« La mutualité est un concept exigeant »

Pour Paul Coulomb, les mutuelles ont encore des efforts à accomplir sur le contrôle interne et la gouvernance. La situation reste très hétérogène dans ces deux domaines.

Les mutuelles se sont-elles bien mises à l'heure du contrôle interne ?

La mutualité est un secteur qui vit, depuis une dizaine d'années, une immense révolution. Jusqu'aux années 90, c'était un monde à part, sans contrôle permanent comme l'Acam l'a instauré. Le contrôle de la CCMIP (Commission de contrôle des mutuelles et des institutions de prévoyance) servait plutôt à résoudre les situations d'urgence. L'introduction du nouveau code de la mutualité en 2001 a marqué un grand tournant, auquel s'est ajouté un accroissement de la concurrence. Aujourd'hui, les mutuelles sont encore en pleine évolution : il reste un travail de rattrapage pour se conformer à Solvabilité 1, et le secteur doit aussi, comme tous les autres opérateurs, se préparer aux prochaines échéances.

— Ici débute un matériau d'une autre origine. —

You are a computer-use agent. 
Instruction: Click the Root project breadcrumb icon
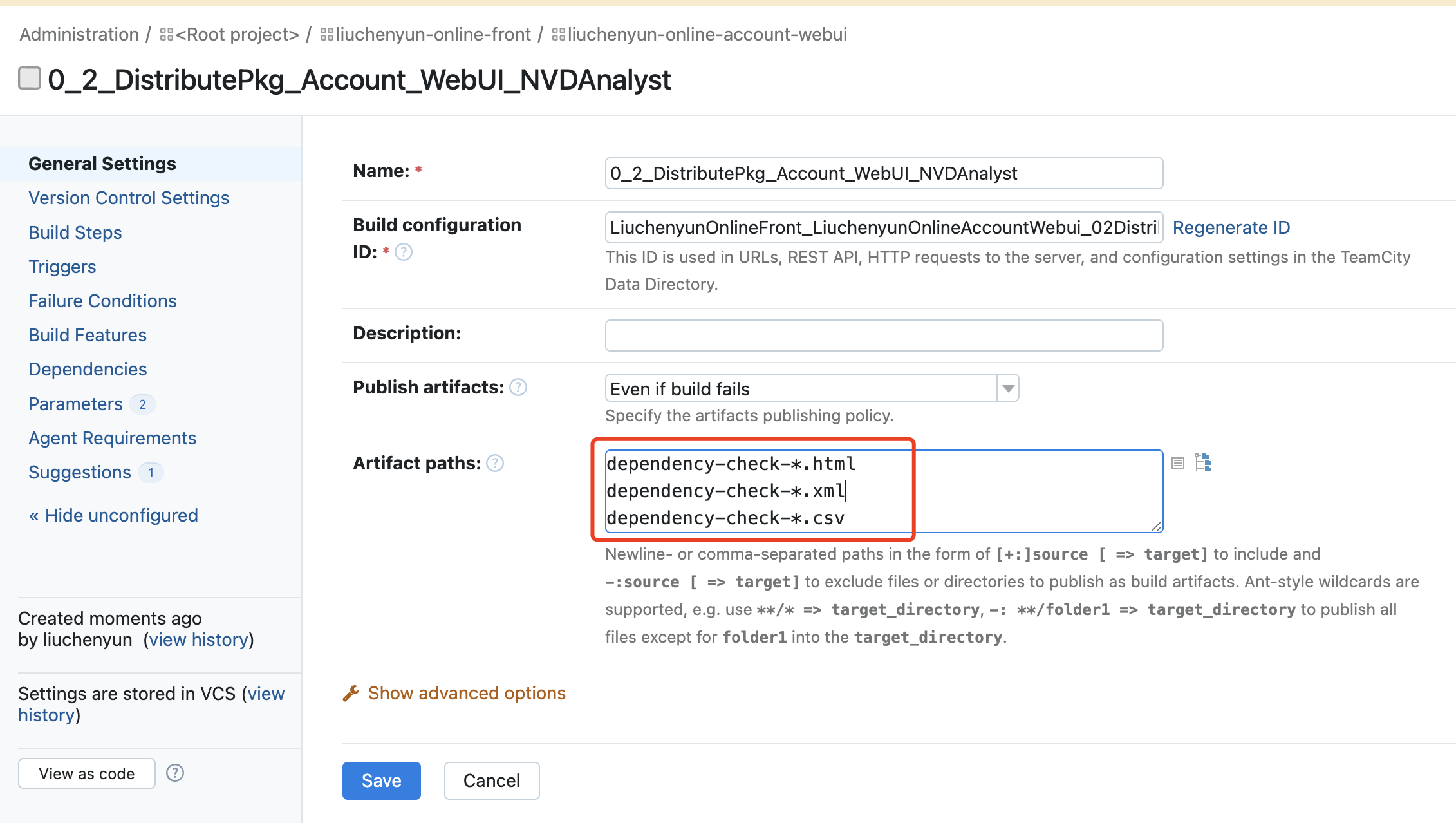pyautogui.click(x=167, y=34)
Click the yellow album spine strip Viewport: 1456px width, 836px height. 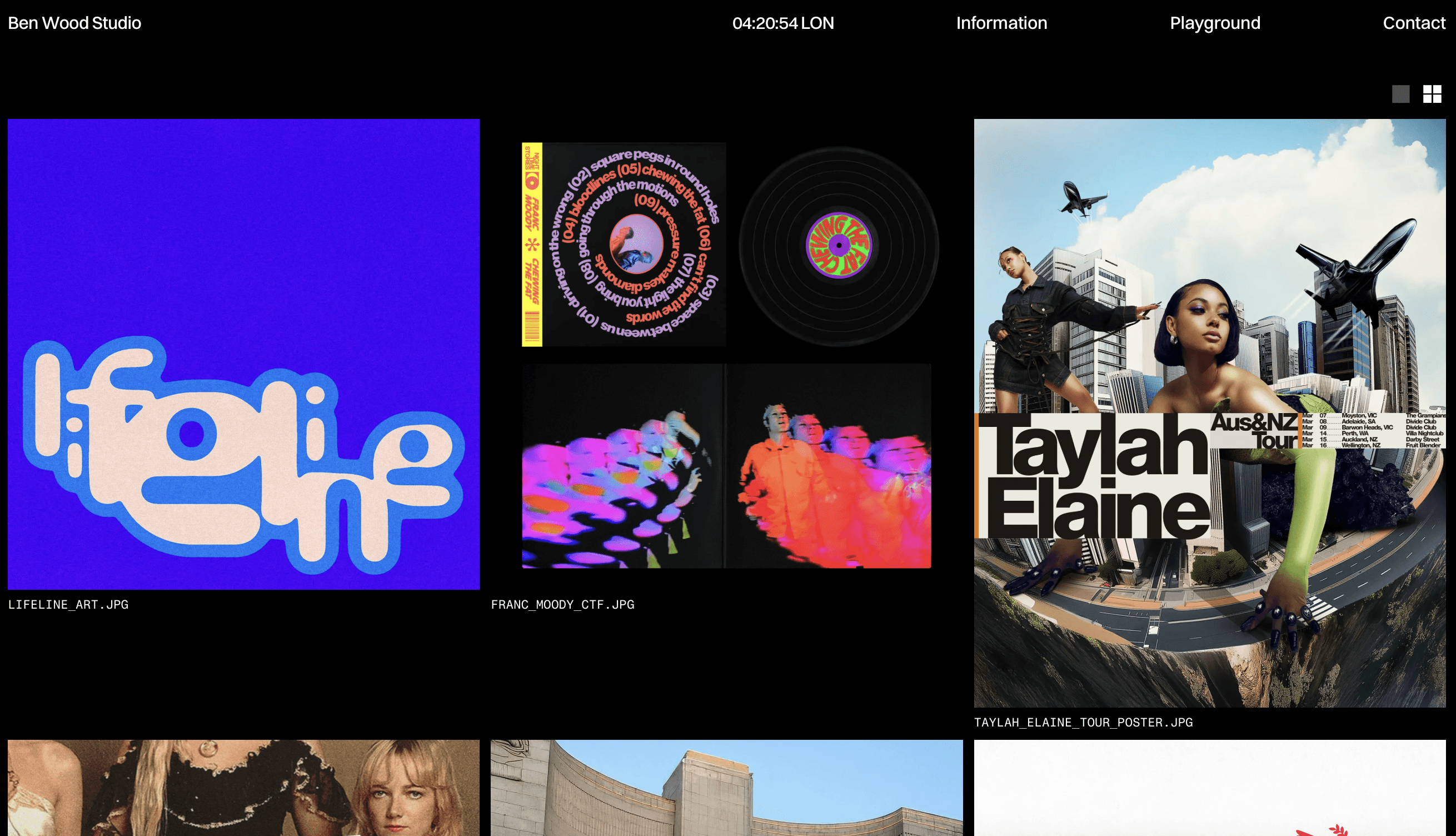(x=531, y=245)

Les gens mettent du temps à apprendre et il faudra encore plusieurs années pour que le contrôle interne rentre totalement dans les moeurs. La situation reste extrêmement hétérogène. Cependant, l'évolution permanente de la réglementation oblige l'ensemble du secteur à continuer d'acquérir des compétences.

Les plus grandes mutuelles sont-elles meilleures en matière de contrôle interne ?

Je ne crois pas. Il y a bien sûr dans ce métier des effets d'échelle indéniables. Mais en matière de contrôle interne, beaucoup de choses essentielles relèvent du bon sens. Il n'y a par exemple pas besoin de moyens importants pour mettre en place un système de verrouillage de l'encaissement des cotisations, permettant de savoir où va l'argent. Il reste, dans certaines mutuelles, des adhérents qui continuent à régler en espèces, ce qui impose de prendre des précautions. Le contrôle interne est avant tout une prise de conscience. Globalement, il reste des progrès à accomplir sur les états comme sur les procédures.

Quelle est la situation en matière de gouvernance ?

La gouvernance démocratique des mutuelles, avec son conseil d'administration et son assemblée générale, repose dans son application sur le bon sens. Il n'y a pas besoin d'être un organisme de grande taille pour en comprendre la logique. Les élus et les administrateurs doivent surtout avoir le sens des responsabilités et un certain niveau de compétence. C'est tellement vrai que la loi prévoit un programme de formation sur lequel nous insistons.

D'une manière générale, un certain nombre de personnes n'ont pas encore compris les rôles respectifs des instances : assemblée générale, conseil d'administration et direction générale. Les ennuis commencent lorsque ces rôles ne sont pas respectés. Je peux citer des cas où le conseil joue le rôle de l'assemblée générale et prend des décisions qui ne sont pas de son ressort. Il arrive aussi que les procédures d'élection ne soient pas respectées. Par exemple, dans les fusions, les sièges au conseil d'administration sont parfois répartis a priori entre les deux parties, alors qu'une élection s'impose.

En tout état de cause, une bonne gouvernance est essentielle. En particulier, lorsque des organismes connaissent des déboires financiers, nous constatons qu'ils sont souvent provoqués par une mauvaise gouvernance.

Les mutuelles les plus petites sont-elles les plus fragiles ?

Il existe des mutuelles qui ne sont pas très grandes, qui ont trouvé des niches, des créneaux, sur lesquels elles répondent à un besoin. Elles ont su se bâtir une réputation et fonctionnent très bien. Cela ne tient pas forcément à un ancrage historique de proximité, mais plutôt à la couverture des besoins de santé de catégories sociales ou de métiers particuliers.

Je peux faire une analogie avec la grande distribution : il existe une place pour l'hypermarché et une autre pour l'épicier de quartier. Ceux qui risquent l'échec sont les petits épiciers qui veulent imiter les hypermarchés. Je pense donc que les mutuelles les plus menacées sont celles de petite ou de moyenne taille et qui n'ont aucune spécificité. Indépendamment de la taille, il n'y a pas de bon contrôle interne sans bonne gouvernance. Tout est lié. La mutualité est un concept exigeant, qu'il revient aux mutuelles de respecter.